The soilKey Pro Shiny app

soilKey ships an interactive Shiny app that drives the whole pipeline from a browser – no R code required. It is meant for agronomists, students and field workers who want to classify a profile, inspect the deterministic key trace, and download a report without scripting.

Launching the app

library(soilKey)

# The professional multi-tab app (default).
run_classify_app()

# Equivalent, explicit:
run_classify_app(ui = "pro")

# The original single-page CSV uploader (v0.9.39 layout):
run_classify_app(ui = "classic")

The pro interface needs the optional packages bslib, shinyWidgets and plotly in addition to shiny and DT. If any are missing, run_classify_app() stops with a copy-pasteable install.packages() line. The classic interface needs only shiny and DT.

install.packages(c("shiny", "DT", "bslib", "shinyWidgets", "plotly"))

The eight tabs

Pedon

Seed a profile three ways:

  • Fixture – pick one of the 44 canonical profiles (31 WRB reference soil groups + 13 SiBCS ordens). These are the same fixtures the test suite uses, so they are guaranteed to classify cleanly.
  • Upload CSV – one row per horizon. Columns are matched against the canonical horizon schema; unknown columns are kept, missing ones are filled with NA. A starter CSV is available from the sidebar.
  • Blank – start from an empty template and build the profile by hand.

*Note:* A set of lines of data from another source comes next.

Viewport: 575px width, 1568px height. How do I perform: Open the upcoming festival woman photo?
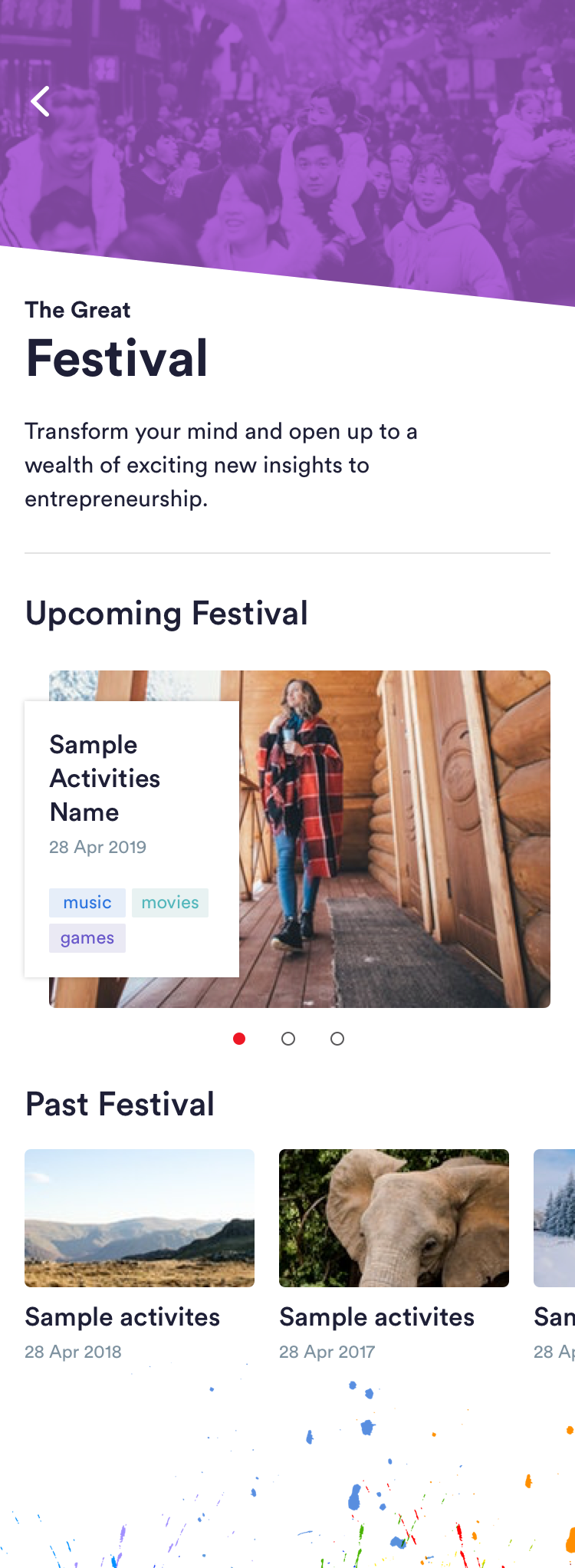(394, 839)
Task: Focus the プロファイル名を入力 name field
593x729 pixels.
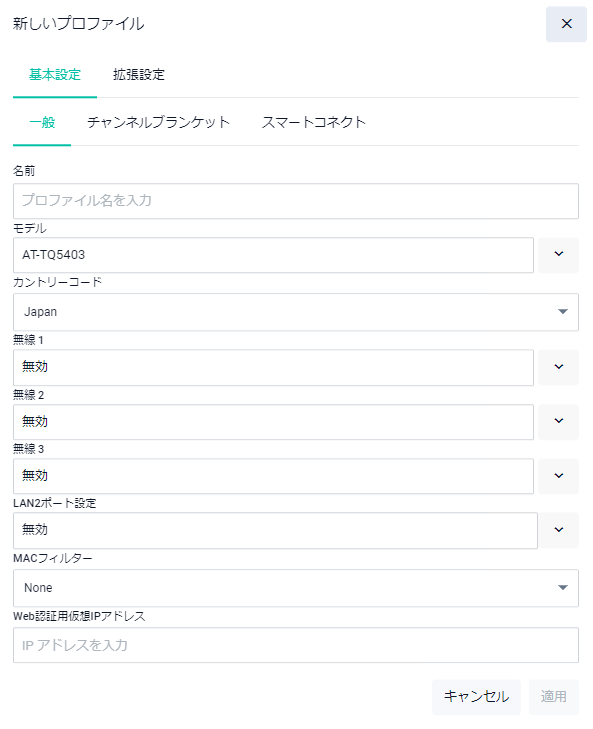Action: pyautogui.click(x=296, y=201)
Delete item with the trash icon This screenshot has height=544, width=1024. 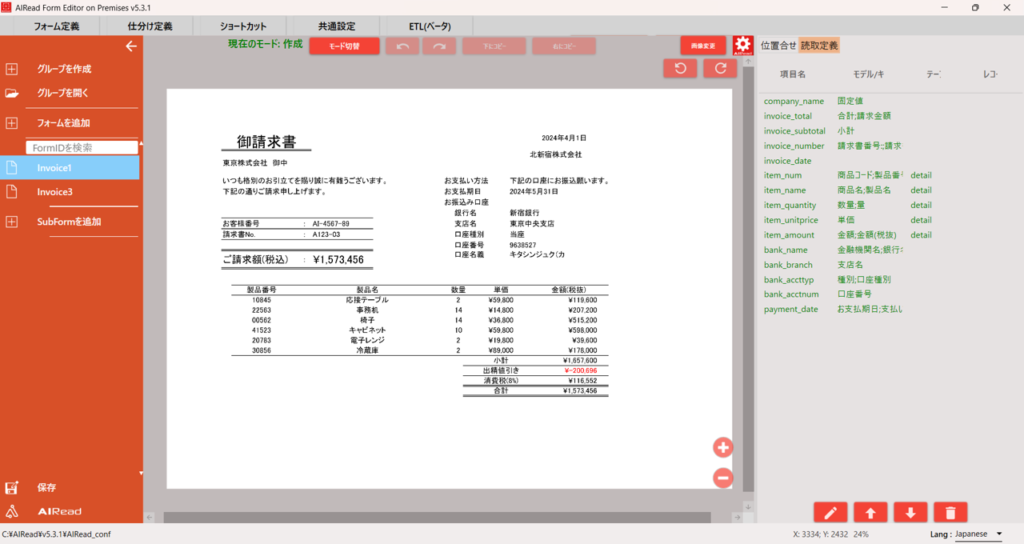click(949, 512)
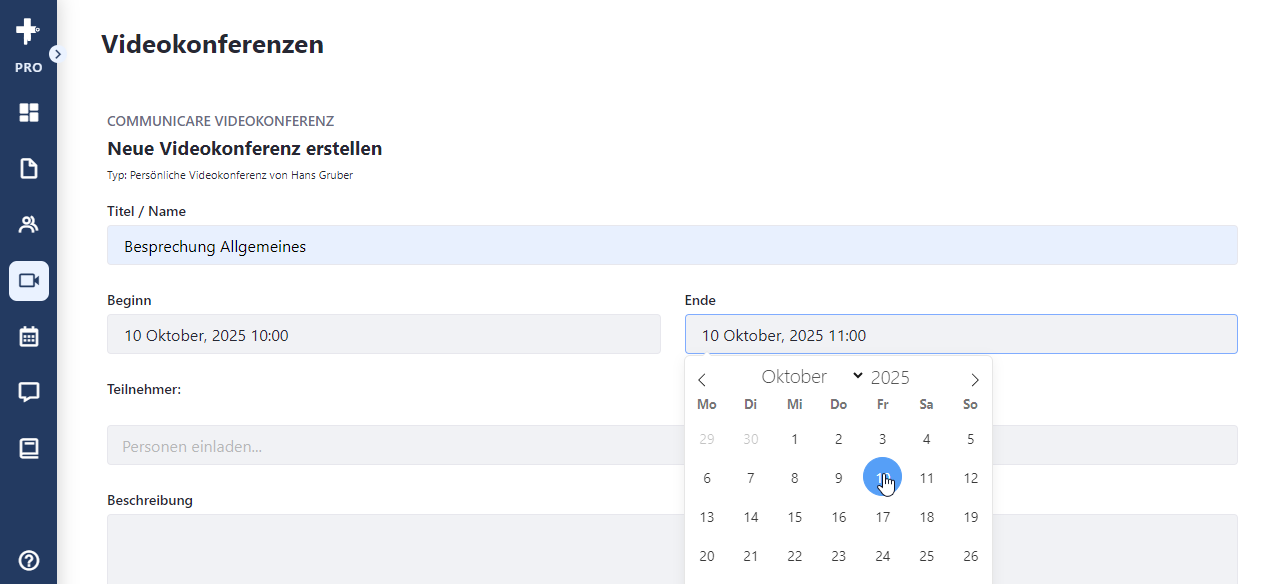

Every horizon cell is editable in place – click a cell, type, press Enter. The depth-profile plot on the right updates live; switch the plotted attribute with the dropdown. When the table looks right, fill in the site metadata (ID, latitude, longitude, country, parent material) and press Build / update pedon.

Classify

Runs WRB 2022, SiBCS 5 and USDA Soil Taxonomy 13 side-by-side. Each result card shows the full classification name, the bare RSG / order, the principal and supplementary qualifiers, and the provenance-aware evidence grade.

The Decision detail panel exposes:

  • Key trace – every RSG tested, in key order, with pass / fail / indeterminate status. Failed and passed rows are colour-coded.
  • Ambiguities – RSGs that nearly satisfied; useful hints for follow-up measurement.
  • Missing data – attributes whose measurement would refine or resolve the result.

Photo

Drives the vision-language extraction pipeline. A profile photograph yields Munsell colour per horizon; a field-sheet image yields site metadata. The taxonomic key is never delegated to a model – extraction only fills the PedonRecord.

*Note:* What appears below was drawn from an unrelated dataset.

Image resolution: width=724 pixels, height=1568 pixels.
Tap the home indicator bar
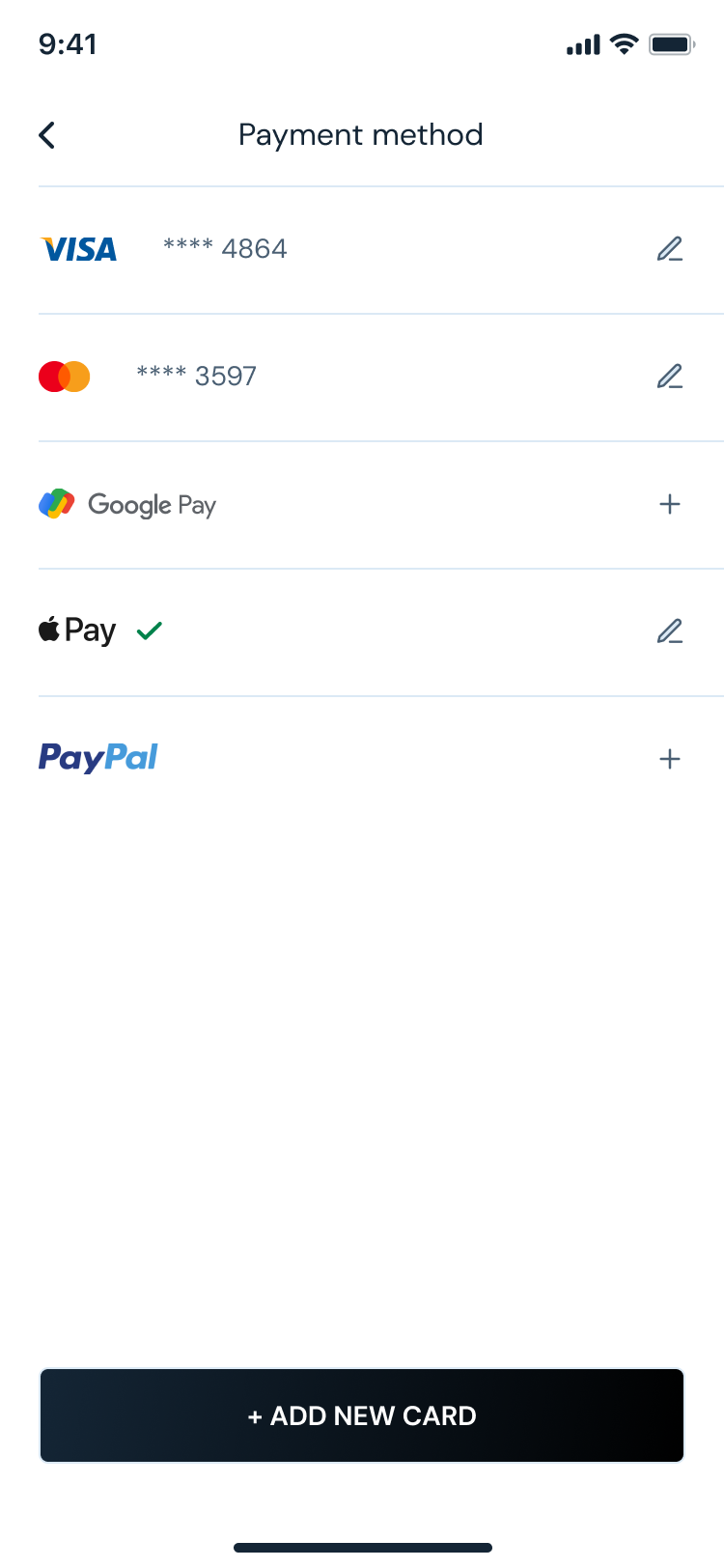[x=362, y=1548]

The default Demo (mock) provider returns a canned, schema-valid response so the pipeline runs offline with no API key. To use a live model, configure an ellmer chat object before launching:

options(soilKey.vlm_chat = ellmer::chat_anthropic())
run_classify_app()

Spectra

Attach a Vis-NIR spectrum (one row per horizon, one column per wavelength) and gap-fill missing horizon attributes against the Open Soil Spectral Library. Filled values enter the provenance ledger tagged predicted_spectra. The first gap-fill downloads an OSSL cache, which needs network access.

Spatial

Queries a SoilGrids “MostProbable WRB” raster around the profile coordinates and reports the spatial distribution of reference soil groups – a prior to sanity-check the deterministic classification against. Point the Raster path or URL field at a SoilGrids GeoTIFF, or set a local raster for demos:

options(soilKey.test_raster = "/path/to/a/wrb_raster.tif")

Uncertainty

A Monte-Carlo robustness analysis: each run perturbs texture, pH and organic carbon within typical analytical error, then re-classifies. The robustness percentage tells you how often the class holds; the bar chart shows which alternative classes the profile flipped to. (From v0.9.100 this tab upgrades to a provenance-weighted posterior distribution.)

Report

Downloads a self-contained cross-system report (WRB / SiBCS / USDA plus the horizon table and provenance log) as HTML or PDF. PDF needs a working LaTeX install; if it is missing, the app falls back to HTML and tells you.

Settings

Sets the diagnostic engine (soilKey strict thresholds vs. aqp regional tolerance), the WRB Tier-3 strict-mode toggle, and the missing-data policy. These choices propagate to every classification run in the app.

Notes

  • The app is fully local and deterministic. The taxonomic key is canonical YAML + R; only the optional Photo tab can call an external model, and only when you explicitly configure a live provider.
  • The classic app is unchanged and remains available for the simplest CSV-in, results-out workflow.